Sebring, known for his prominent fashion photography career—shooting campaigns for Ralph Lauren, DKNY and Coach, has always had strong ties to the music and literary communities. A long-time collaborator of Patti Smith’s, he produced an 11-year documentary, Dream of Life, which transcended into the private life of the cult icon. He won the 2008 Sundance Award for Cinematography and earned a 2010 Primetime Emmy for his efforts. Sebring’s often poignant and raw photography investigates humanity at its most honest, intimate and vulnerable. With Illumination, he attempts to evolve his art, relying on mixed media and a more multi-dimensional approach, giving his viewers a new perspective on his subjects.

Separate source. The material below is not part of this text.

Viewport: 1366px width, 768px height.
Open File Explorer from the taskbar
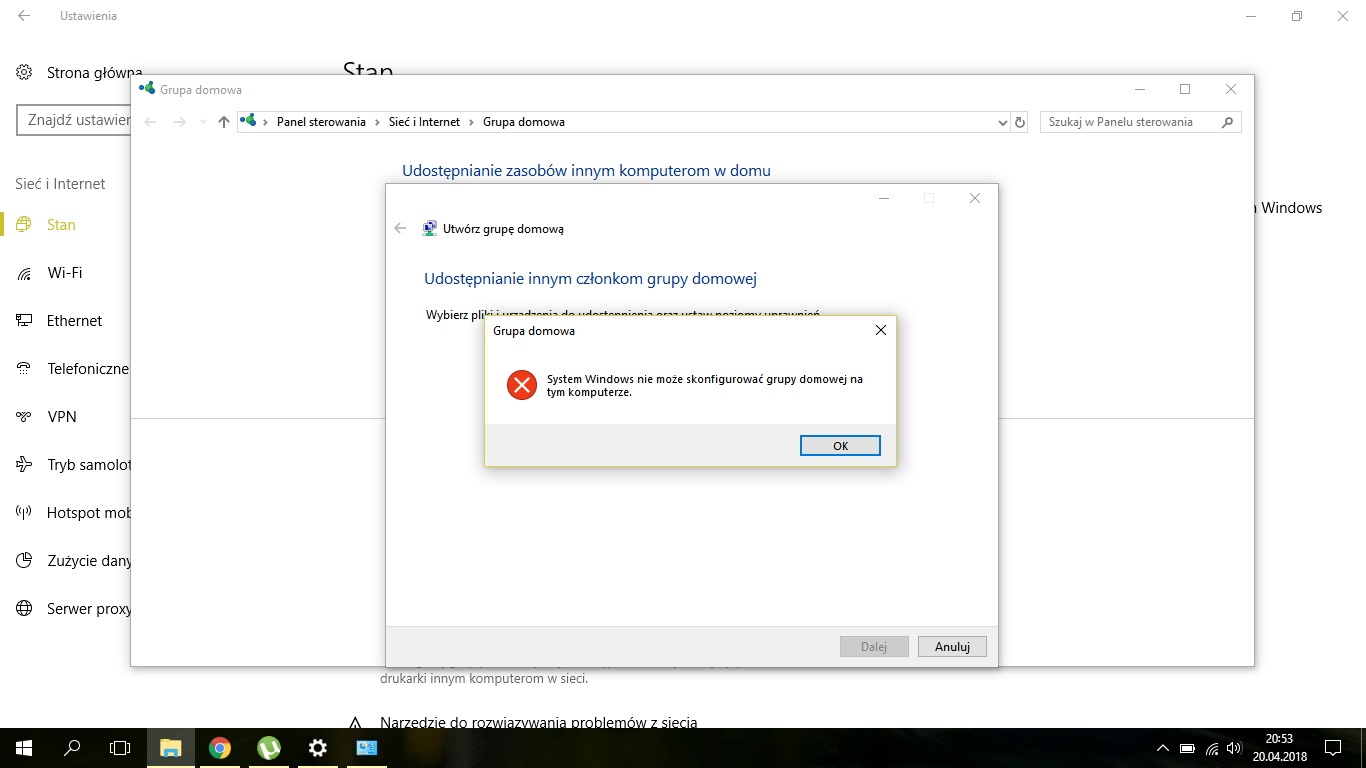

To realize this for the exhibition, Sebring selected 12 archival Polaroid and film-shot portraits and pixilated them with digital technology. From close-up, the pictures are indistinct colored tiles, but from a distance the faces they depict become clearer.

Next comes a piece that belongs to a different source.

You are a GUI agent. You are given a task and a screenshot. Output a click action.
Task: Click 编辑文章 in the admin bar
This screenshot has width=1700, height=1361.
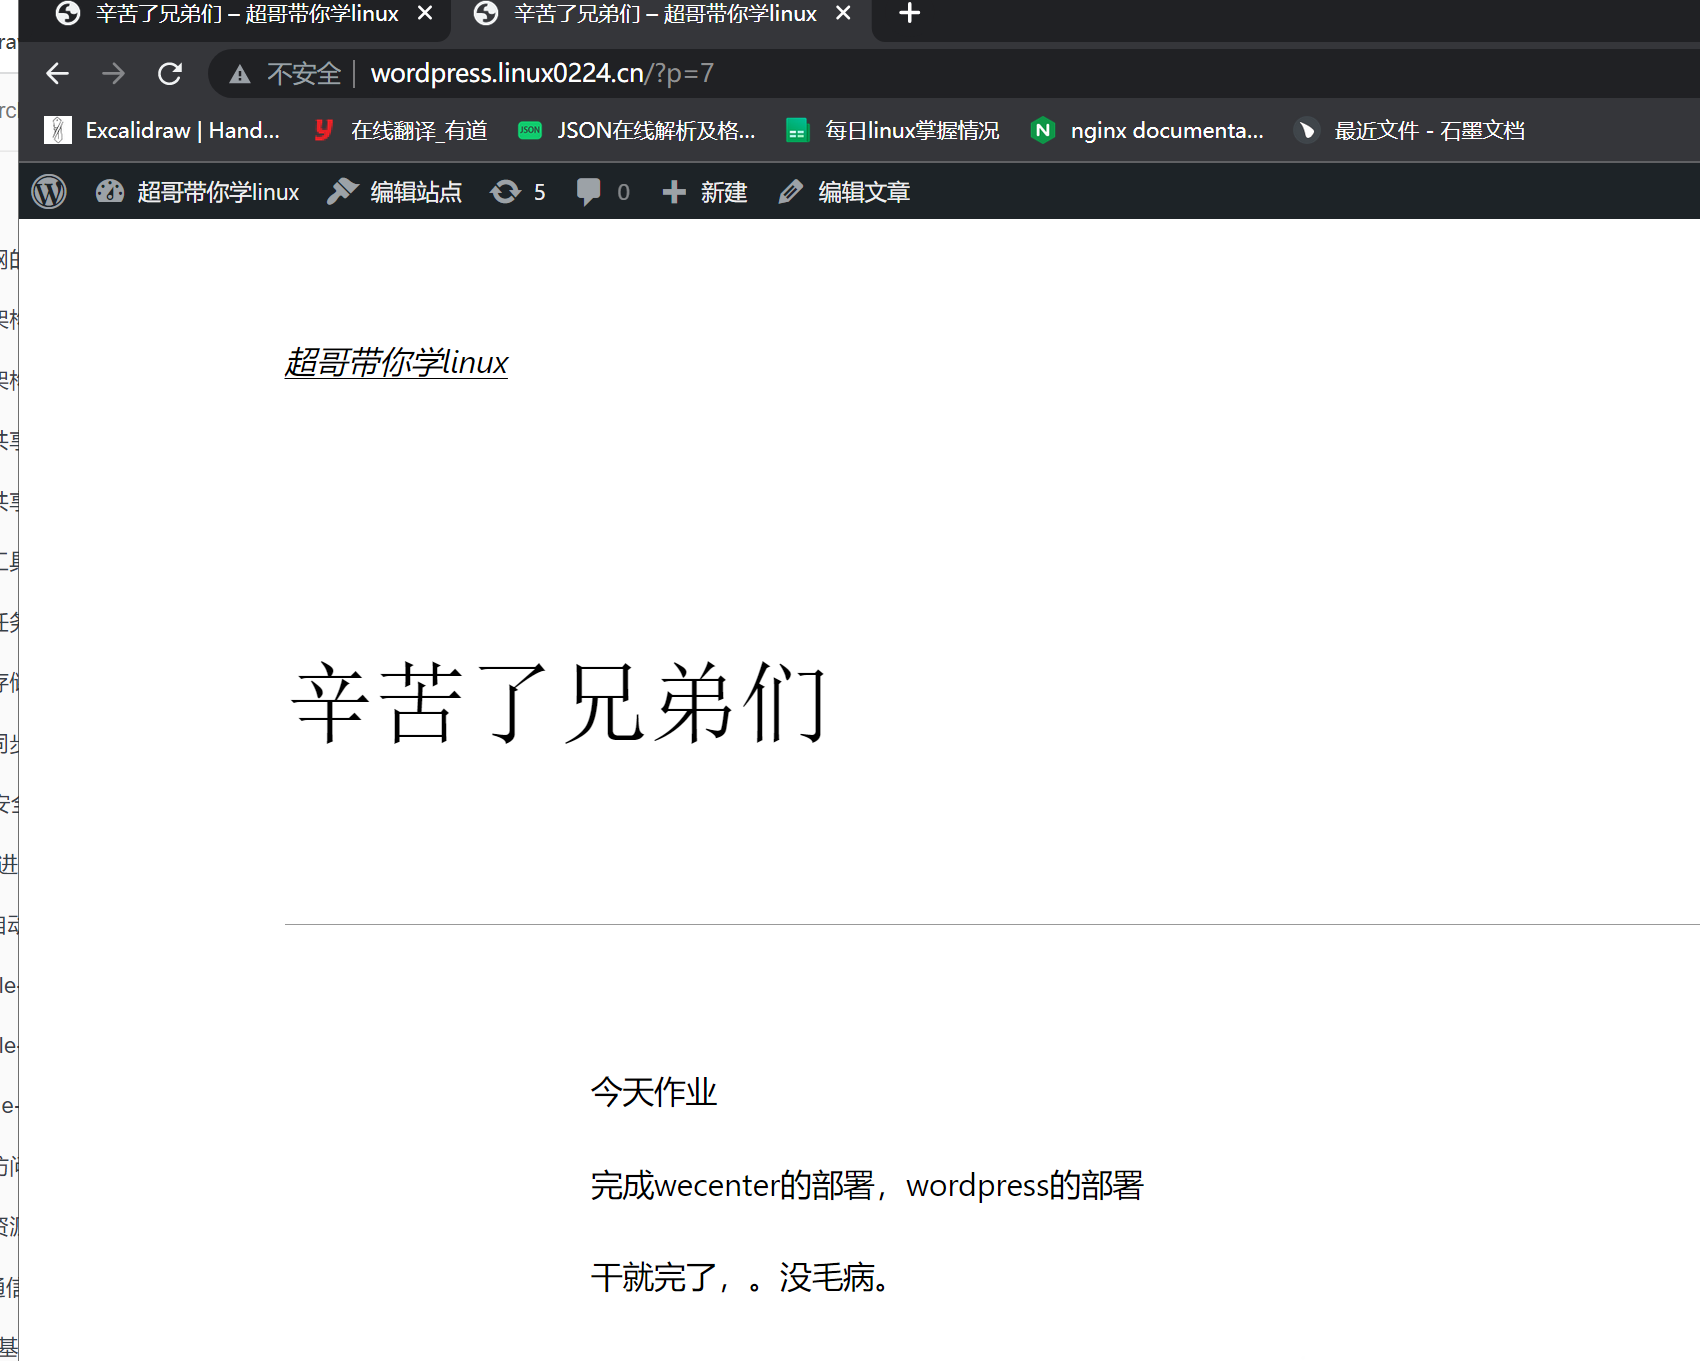[x=862, y=191]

Admirers of the downtown art scene swarmed the various images, installations and cases of art, fueled by the bar. Tastemakers seen and heard at the opening: designers Richard Chai, Reed Krakoff, Nanette Lepore, and Victoria Bartlett; Lady Liliana Cavendish; and models Irina Lazareanu, Miles McMillan, and Jamie Burke.
In the last hour, Patti Smith delivered a memorable special concert performance, reading the powerful words of some of the poets being honored—and singing an assortment of songs from several others. A most notable treat was when Lenny K and Michael Stipe joined her on stage for several tunes.
Prices for prints begin at $1,800 for smaller limited edition archival pigments to $20,000 for pieces. Steven Sebring’s Illumination, Who Are Poets will be on view (with pieces on sale), at Milk Gallery, until April 17.